- _Text block_:
***
The subject of entropy and generating random numbers is one that has appeared on these pages many times. [Voja Antonic] made a in-depth study using uninitialized RAM as an entropy source for microcontrollers. If you have an insatiable appetite for understanding Linux entropy, we point you at [Elliot Williams]’ comprehensive examination of the subject.

[Arduino image: DustyDingo Public domain]

37 thoughts on “Entropy and The Arduino: When Clock Jitter is Useful

  1. “if a PRNG algorithm can be started with a seed derived from a truly unpredictable source, then its output becomes no longer predictable”

    IIRC you only need to see N successive bits from an N-bit LFSR generator to deduce its state and perfectly predict the rest of the sequence. It doesn’t matter that you picked a truly random place to start.

      1. This is true, but the space is probably small enough to brute-force. Most people won’t use N above 32 or 64 so they can get away with using a single machine word for the shift register, so you have to try 64 different N’s. As for the taps, I don’t know how many maximal-length sequences there are, but most people will just pick them from a published table, since they don’t know how to find their own.

      2. Actually, no, you don’t. You can use the Berlekamp-Massey algorithm from the output of any LFSR to find an equivalent one, assuming you have at least N samples, without knowing anything else about it. Not even the value of N.

        1. It makes sense that something like that should be possible, but I had no idea it existed.

          I wonder what would happen if you feed the first few bars of a MIDI file into it, let it produce an LFSR that generates those, then keep the LFSR running and listen to the output…

      3. Also a PRNG and a LFSR are completely different. A software PRGN will repeat some numbers within it’s sample space.

        A LFSR just re-organizes all of the numbers within a fixed sample space so the each one of them occurs exactly once in each loop of repetition.

        In the example given, if you consider all of the bits to represent one 16 bit number for each permutation then the LFSR will yield all the numbers from 0 to 65536 exactly once before the sequence repeats.

        To call a “LFSR” a RPNG you really need to have a register width many many times the required permutation space.

        1. That’s not entirely correct, what you describe is a “maximum-length LFSR”. An LFSR doesn’t automatically have to go through *all* the numbers exactly once, but it will definitely at some point start over and enter a repeating sequence.

          1. That may be. But you said: “A LFSR just re-organizes all of the numbers within a fixed sample space so the each one of them occurs exactly once in each loop of repetition.” and my response was to that. What you described there is a maximum-length LFSR, and not just any kind of LFSR, and the one shown in the article just happens to be one of them.
***
- _Request 1_: Translate this sentence from the entropy discussion into Spanish: "It doesn’t matter that you picked a truly random place to start."

- _Records for this exercise_:
***
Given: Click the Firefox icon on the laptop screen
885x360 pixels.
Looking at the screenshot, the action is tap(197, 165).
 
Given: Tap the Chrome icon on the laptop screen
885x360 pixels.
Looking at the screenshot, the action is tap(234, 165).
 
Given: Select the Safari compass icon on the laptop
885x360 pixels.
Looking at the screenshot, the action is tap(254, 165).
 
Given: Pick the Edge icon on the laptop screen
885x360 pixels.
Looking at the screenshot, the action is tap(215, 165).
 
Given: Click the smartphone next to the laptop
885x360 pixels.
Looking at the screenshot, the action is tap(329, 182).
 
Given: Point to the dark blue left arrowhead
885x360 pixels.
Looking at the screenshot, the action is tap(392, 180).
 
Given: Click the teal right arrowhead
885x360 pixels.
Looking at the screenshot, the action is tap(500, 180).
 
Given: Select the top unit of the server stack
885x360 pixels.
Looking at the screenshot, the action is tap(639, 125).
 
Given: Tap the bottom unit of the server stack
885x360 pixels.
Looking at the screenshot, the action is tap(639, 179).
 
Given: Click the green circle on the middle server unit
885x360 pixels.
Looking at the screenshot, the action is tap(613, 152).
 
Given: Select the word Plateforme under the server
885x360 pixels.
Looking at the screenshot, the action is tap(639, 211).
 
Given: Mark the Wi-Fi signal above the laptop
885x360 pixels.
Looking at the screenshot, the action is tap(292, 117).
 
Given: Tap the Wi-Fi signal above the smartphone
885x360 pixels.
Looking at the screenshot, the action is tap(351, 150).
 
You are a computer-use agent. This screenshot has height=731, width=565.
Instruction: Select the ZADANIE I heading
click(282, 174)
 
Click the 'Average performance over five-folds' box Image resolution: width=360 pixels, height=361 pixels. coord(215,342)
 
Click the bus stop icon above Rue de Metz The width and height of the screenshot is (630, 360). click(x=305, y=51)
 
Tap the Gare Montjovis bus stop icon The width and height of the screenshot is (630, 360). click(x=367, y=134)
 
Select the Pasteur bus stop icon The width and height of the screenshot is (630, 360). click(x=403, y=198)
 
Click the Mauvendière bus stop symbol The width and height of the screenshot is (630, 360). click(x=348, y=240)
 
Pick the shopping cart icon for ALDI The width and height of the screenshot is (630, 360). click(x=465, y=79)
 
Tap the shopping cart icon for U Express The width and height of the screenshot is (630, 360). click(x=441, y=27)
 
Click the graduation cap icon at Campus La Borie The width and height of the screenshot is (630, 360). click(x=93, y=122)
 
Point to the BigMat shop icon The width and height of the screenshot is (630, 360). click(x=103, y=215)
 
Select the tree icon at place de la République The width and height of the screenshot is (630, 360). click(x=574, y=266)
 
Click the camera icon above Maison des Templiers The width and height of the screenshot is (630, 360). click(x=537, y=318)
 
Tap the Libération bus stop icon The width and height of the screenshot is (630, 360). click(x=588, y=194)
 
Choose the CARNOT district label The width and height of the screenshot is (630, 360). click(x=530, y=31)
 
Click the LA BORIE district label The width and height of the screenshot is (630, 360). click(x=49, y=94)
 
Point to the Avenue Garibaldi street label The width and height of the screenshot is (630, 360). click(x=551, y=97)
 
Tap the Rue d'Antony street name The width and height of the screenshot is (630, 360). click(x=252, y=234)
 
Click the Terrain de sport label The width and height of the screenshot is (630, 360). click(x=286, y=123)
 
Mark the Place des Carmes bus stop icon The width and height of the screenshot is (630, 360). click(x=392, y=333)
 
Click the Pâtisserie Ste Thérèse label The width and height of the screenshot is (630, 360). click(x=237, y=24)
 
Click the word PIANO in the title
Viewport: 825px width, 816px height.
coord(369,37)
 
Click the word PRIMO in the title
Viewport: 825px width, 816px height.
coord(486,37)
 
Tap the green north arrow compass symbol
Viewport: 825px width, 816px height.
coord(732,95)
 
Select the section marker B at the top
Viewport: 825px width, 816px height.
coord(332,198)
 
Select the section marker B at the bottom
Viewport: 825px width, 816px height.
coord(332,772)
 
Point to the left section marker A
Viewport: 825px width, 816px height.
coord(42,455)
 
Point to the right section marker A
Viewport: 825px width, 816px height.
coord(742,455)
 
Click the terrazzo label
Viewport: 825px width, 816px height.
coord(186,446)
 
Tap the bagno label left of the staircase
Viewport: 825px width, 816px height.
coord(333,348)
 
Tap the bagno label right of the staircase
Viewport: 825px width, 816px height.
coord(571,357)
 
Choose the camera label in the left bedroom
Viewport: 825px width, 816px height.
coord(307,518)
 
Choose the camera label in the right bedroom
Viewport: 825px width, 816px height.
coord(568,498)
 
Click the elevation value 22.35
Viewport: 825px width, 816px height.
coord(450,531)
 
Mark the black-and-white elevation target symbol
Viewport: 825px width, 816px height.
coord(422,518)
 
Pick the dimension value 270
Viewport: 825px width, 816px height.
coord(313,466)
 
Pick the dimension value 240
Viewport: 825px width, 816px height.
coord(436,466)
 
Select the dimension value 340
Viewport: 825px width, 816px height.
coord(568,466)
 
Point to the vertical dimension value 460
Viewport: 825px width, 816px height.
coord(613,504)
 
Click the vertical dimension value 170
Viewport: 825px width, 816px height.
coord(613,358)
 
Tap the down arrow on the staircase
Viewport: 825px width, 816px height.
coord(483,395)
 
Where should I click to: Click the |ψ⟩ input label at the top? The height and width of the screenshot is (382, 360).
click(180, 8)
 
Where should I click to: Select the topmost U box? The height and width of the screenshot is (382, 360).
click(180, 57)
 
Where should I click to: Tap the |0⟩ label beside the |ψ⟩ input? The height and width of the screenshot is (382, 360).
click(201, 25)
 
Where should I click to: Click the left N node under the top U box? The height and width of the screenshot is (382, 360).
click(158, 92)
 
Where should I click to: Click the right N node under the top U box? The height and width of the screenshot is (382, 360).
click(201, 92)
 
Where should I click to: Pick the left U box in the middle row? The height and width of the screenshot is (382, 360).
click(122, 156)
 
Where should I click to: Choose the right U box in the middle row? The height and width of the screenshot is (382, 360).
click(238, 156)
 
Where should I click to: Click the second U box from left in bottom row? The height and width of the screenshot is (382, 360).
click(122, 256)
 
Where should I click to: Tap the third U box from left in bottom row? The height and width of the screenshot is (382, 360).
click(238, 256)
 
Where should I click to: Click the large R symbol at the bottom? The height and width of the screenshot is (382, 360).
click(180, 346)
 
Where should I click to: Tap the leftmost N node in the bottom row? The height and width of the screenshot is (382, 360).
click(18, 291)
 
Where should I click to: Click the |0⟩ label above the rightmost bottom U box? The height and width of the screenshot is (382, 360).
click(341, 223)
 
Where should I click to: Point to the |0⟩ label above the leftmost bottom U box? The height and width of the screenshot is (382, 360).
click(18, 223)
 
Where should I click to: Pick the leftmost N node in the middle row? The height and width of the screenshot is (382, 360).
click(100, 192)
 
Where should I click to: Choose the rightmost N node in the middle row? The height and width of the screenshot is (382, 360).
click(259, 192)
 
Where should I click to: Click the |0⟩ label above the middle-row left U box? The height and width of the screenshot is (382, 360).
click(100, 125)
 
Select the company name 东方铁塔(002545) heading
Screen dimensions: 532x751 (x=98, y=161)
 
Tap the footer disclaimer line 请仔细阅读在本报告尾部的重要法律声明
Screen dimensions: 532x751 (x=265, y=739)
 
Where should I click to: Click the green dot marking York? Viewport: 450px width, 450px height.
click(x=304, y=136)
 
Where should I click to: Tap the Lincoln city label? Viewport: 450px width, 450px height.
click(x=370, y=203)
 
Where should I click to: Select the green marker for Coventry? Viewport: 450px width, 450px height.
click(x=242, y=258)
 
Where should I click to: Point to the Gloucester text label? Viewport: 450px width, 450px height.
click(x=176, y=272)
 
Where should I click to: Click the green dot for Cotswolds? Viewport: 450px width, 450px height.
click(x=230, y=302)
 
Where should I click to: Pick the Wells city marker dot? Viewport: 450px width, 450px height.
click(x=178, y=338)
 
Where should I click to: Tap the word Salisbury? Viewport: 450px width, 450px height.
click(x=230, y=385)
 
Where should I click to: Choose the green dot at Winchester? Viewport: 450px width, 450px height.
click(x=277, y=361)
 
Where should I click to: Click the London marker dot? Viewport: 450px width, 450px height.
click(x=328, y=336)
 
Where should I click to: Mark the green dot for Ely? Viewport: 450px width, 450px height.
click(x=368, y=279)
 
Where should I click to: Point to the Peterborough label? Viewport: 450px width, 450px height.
***
- _Request 2_: In the records, take the lines from the one containing "Pick the dimension value 270" through the one containing "coord(483,395)", both included. Reproduce only those lines with "dimension value" swapped for "measurement" and everything else left as is.

- _Full answer 1_: No importa que hayas elegido un punto de partida verdaderamente aleatorio.

- _Full answer 2_:
Pick the measurement 270
Viewport: 825px width, 816px height.
coord(313,466)
 
Pick the measurement 240
Viewport: 825px width, 816px height.
coord(436,466)
 
Select the measurement 340
Viewport: 825px width, 816px height.
coord(568,466)
 
Point to the vertical measurement 460
Viewport: 825px width, 816px height.
coord(613,504)
 
Click the vertical measurement 170
Viewport: 825px width, 816px height.
coord(613,358)
 
Tap the down arrow on the staircase
Viewport: 825px width, 816px height.
coord(483,395)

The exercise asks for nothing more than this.